» **Исходные данные**
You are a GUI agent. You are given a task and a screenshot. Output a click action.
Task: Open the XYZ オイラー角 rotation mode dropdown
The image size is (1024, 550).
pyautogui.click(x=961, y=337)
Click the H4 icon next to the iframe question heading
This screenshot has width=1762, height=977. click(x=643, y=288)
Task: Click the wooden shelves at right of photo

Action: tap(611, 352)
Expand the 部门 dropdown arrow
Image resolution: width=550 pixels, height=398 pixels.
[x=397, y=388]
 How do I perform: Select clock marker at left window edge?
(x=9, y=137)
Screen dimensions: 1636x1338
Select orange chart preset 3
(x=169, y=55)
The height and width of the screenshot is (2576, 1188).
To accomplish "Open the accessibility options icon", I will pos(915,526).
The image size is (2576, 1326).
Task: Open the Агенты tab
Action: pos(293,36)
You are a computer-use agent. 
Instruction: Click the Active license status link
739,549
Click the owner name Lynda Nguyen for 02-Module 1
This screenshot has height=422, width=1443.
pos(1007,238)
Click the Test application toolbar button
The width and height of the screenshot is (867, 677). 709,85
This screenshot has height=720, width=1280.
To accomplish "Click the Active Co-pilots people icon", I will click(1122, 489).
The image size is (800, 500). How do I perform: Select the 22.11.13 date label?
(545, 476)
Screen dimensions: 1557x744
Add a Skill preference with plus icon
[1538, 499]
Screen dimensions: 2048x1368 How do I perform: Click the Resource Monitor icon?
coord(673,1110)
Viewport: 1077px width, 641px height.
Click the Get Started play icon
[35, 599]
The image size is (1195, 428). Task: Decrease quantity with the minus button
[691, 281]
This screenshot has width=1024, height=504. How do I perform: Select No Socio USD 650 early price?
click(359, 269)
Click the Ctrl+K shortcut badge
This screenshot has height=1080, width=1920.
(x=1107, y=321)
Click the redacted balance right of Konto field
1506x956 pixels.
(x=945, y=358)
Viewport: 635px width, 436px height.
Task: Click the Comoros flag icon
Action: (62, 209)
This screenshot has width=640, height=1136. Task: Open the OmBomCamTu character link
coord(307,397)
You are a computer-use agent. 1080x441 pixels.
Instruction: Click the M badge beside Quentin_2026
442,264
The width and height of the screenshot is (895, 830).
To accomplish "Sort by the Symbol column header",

» **Инструкция к заданию**
Представьте все приведенные выше записи в виде списка JSON, где каждой строке записей соответствует одна строка списка. Пустые строки не включайте.

» **Ответ к упражнению**
[
  "You are a GUI agent. You are given a task and a screenshot. Output a click action.",
  "Task: Open the XYZ オイラー角 rotation mode dropdown",
  "The image size is (1024, 550).",
  "pyautogui.click(x=961, y=337)",
  "Click the H4 icon next to the iframe question heading",
  "This screenshot has width=1762, height=977. click(x=643, y=288)",
  "Task: Click the wooden shelves at right of photo",
  "Action: tap(611, 352)",
  "Expand the 部门 dropdown arrow",
  "Image resolution: width=550 pixels, height=398 pixels.",
  "[x=397, y=388]",
  " How do I perform: Select clock marker at left window edge?",
  "(x=9, y=137)",
  "Screen dimensions: 1636x1338",
  "Select orange chart preset 3",
  "(x=169, y=55)",
  "The height and width of the screenshot is (2576, 1188).",
  "To accomplish \"Open the accessibility options icon\", I will pos(915,526).",
  "The image size is (2576, 1326).",
  "Task: Open the Агенты tab",
  "Action: pos(293,36)",
  "You are a computer-use agent. ",
  "Instruction: Click the Active license status link",
  "739,549",
  "Click the owner name Lynda Nguyen for 02-Module 1",
  "This screenshot has height=422, width=1443.",
  "pos(1007,238)",
  "Click the Test application toolbar button",
  "The width and height of the screenshot is (867, 677). 709,85",
  "This screenshot has height=720, width=1280.",
  "To accomplish \"Click the Active Co-pilots people icon\", I will click(1122, 489).",
  "The image size is (800, 500). How do I perform: Select the 22.11.13 date label?",
  "(545, 476)",
  "Screen dimensions: 1557x744",
  "Add a Skill preference with plus icon",
  "[1538, 499]",
  "Screen dimensions: 2048x1368 How do I perform: Click the Resource Monitor icon?",
  "coord(673,1110)",
  "Viewport: 1077px width, 641px height.",
  "Click the Get Started play icon",
  "[35, 599]",
  "The image size is (1195, 428). Task: Decrease quantity with the minus button",
  "[691, 281]",
  "This screenshot has width=1024, height=504. How do I perform: Select No Socio USD 650 early price?",
  "click(359, 269)",
  "Click the Ctrl+K shortcut badge",
  "This screenshot has height=1080, width=1920.",
  "(x=1107, y=321)",
  "Click the redacted balance right of Konto field",
  "1506x956 pixels.",
  "(x=945, y=358)",
  "Viewport: 635px width, 436px height.",
  "Task: Click the Comoros flag icon",
  "Action: (62, 209)",
  "This screenshot has width=640, height=1136. Task: Open the OmBomCamTu character link",
  "coord(307,397)",
  "You are a computer-use agent. 1080x441 pixels.",
  "Instruction: Click the M badge beside Quentin_2026",
  "442,264",
  "The width and height of the screenshot is (895, 830).",
  "To accomplish \"Sort by the Symbol column header\","
]